If you are a non-EU citizen, you need a Type D long-stay student visa, and the process has hard steps with fixed deadlines. You first secure an admission letter from the university; then you apply for the visa at the Belgian consulate, and the document that decides most cases is proof of sufficient means, set at €1,062 per month for 2026/27 (Belgian Immigration Office), shown through a scholarship, a Belgian guarantor, or funds in a blocked account released in monthly instalments. You also provide valid health insurance, a medical certificate and, in many cases, a police clearance, and you pay the visa fee plus a separate immigration handling contribution. Once in Belgium you register at the commune and collect a residence permit, which doubles as your Schengen travel document. None of it is exotic, but the proof-of-funds amount and the consular timing are where applications fail, so start in early summer — which is exactly why Antwerp’s 1 March application deadline for visa-needing students exists. For the full country picture, our Belgium guide covers the visa in detail.

Student life — Antwerp, not a campus

Antwerp gives you something most university towns cannot: a full-scale city, and one of Europe’s most distinctive. This is Belgium’s second city and its cultural capital, a port of about 540,000 people built on three industries that still define it — diamonds (around 80% of the world’s rough diamonds pass through the Antwerp district), fashion (the Antwerp Six made the city a global design name, and the Royal Academy of Fine Arts trains the next generation), and shipping (the Port of Antwerp-Bruges is the second-largest in Europe). Add Rubens, who lived and painted here; the Cathedral of Our Lady, a UNESCO World Heritage site; the MAS museum on the docks; and Antwerpen-Centraal, regularly voted one of the world’s most beautiful railway stations, and you have a backdrop no purpose-built campus can match.

Student life reflects that. The university’s main Stadscampus is woven into the historic centre, with the Drie Eiken (medical and science), Middelheim and Groenenborger campuses on the city’s edge, so you live among working professionals and tourists, not only other students.
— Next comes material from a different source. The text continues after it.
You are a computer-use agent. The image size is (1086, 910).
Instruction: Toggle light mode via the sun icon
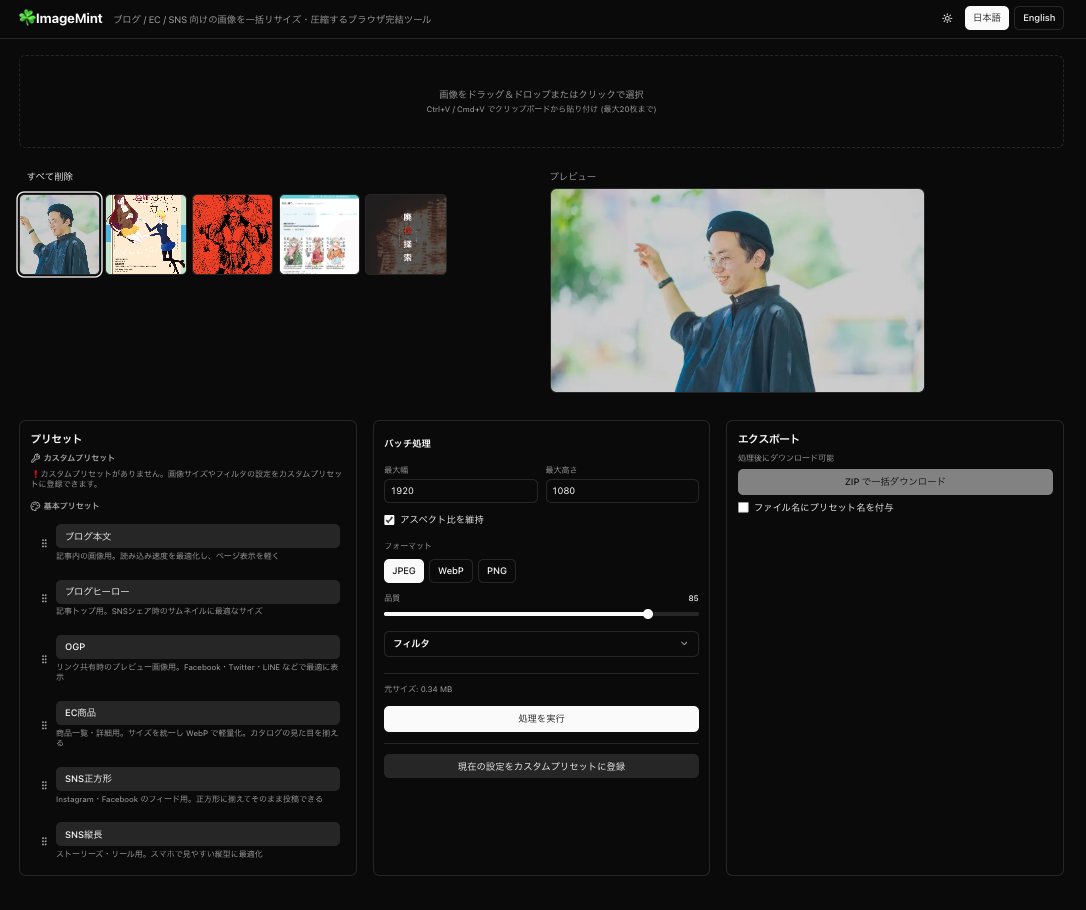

Nightlife is spread across the whole city rather than concentrated on one student strip, from the bars around the Ossenmarkt and the university quarter to the design-led cafés of Het Zuid. The Flemish student tradition is here too — faculty studentenclubs and praesidia run parties, lectures and the eccentric, voluntary initiation rituals (doop) — but it shares the stage with the life of a metropolis. Practically, Antwerp is 45 minutes by train from Brussels and the EU institutions, about an hour from Amsterdam, and a couple of hours from Paris and Cologne; the central position that makes Belgium such a good base applies in full. The weather is the standard grey-and-wet Benelux fare, so the students who thrive build routines and lean into the long light summer term.
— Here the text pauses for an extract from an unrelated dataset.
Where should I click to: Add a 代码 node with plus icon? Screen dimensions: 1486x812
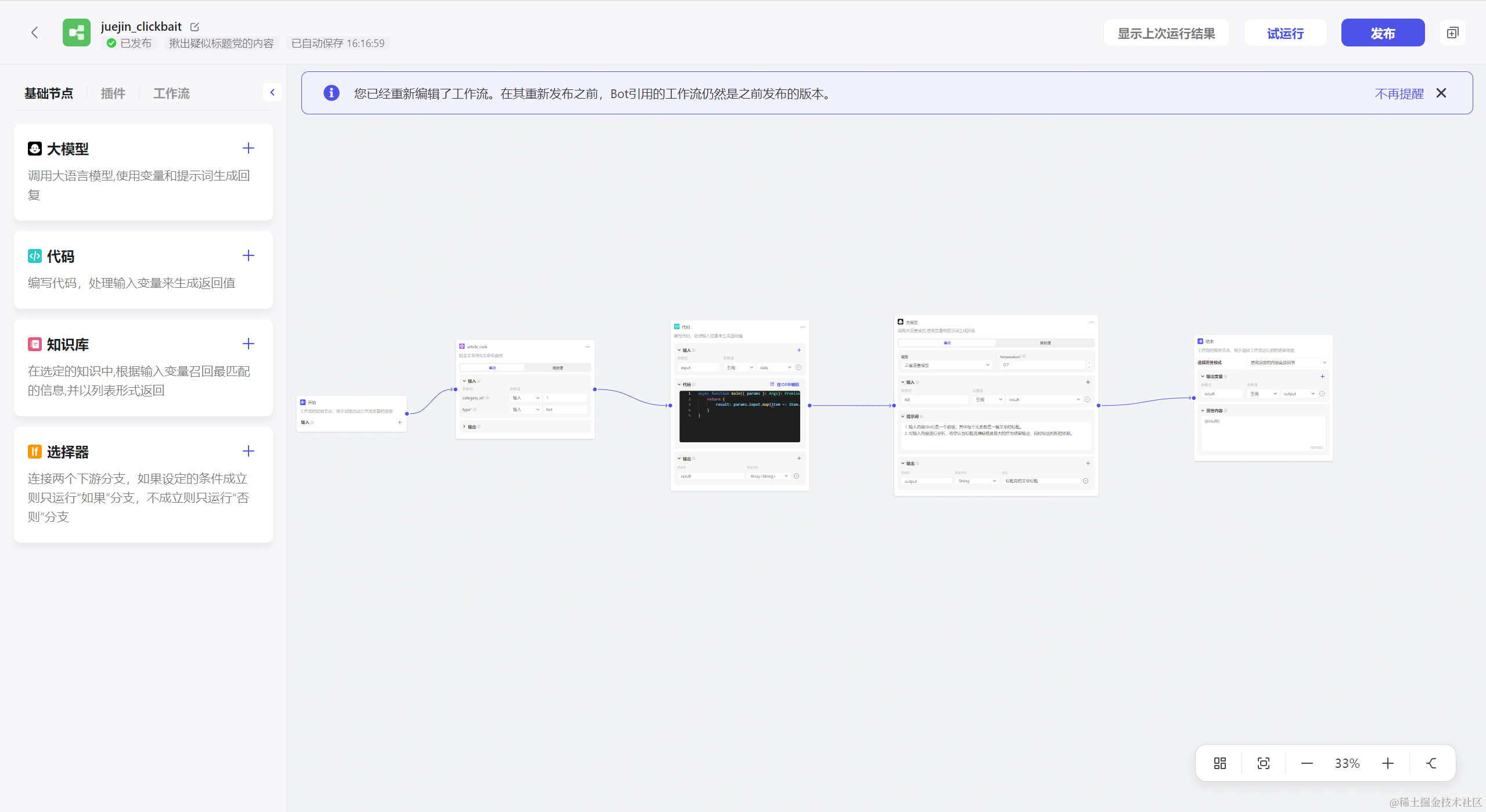[x=249, y=256]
Careers — a port, a pharma cluster and the development world

A University of Antwerp degree opens onto an economy with serious depth, reflected in a THE industry-income score of 98.5 — near the global maximum — and a QS employment-outcomes score of 60.3. The most distinctive career pipeline is the one the rankings reward: through the Institute of Development Policy, Antwerp is one of Europe’s main feeders into the development sector — the UN system, the World Bank and regional development banks, the major NGOs, and government aid agencies — particularly for graduates of its development-evaluation and governance master’s. For anyone aiming at international development or humanitarian work, an IOB master’s is a recognised credential.

Beyond that, the city’s own economy hires. The Port of Antwerp-Bruges and the surrounding chemical and logistics cluster (one of the largest petrochemical hubs in the world sits on the docks) recruit engineers, economists and logistics specialists; the diamond trade and fashion industries give the city a commercial character all their own. In the sciences, Antwerp’s pharmaceutical and biomedical strengths feed the Belgian pharma and biotech sector, and the VIB-UAntwerp Center for Molecular Neurology anchors a research-to-industry pipeline, while the Antwerp Management School runs the executive and business-education side. Brussels and the EU institutions are 45 minutes away by train, putting the European-affairs job market within commuting distance.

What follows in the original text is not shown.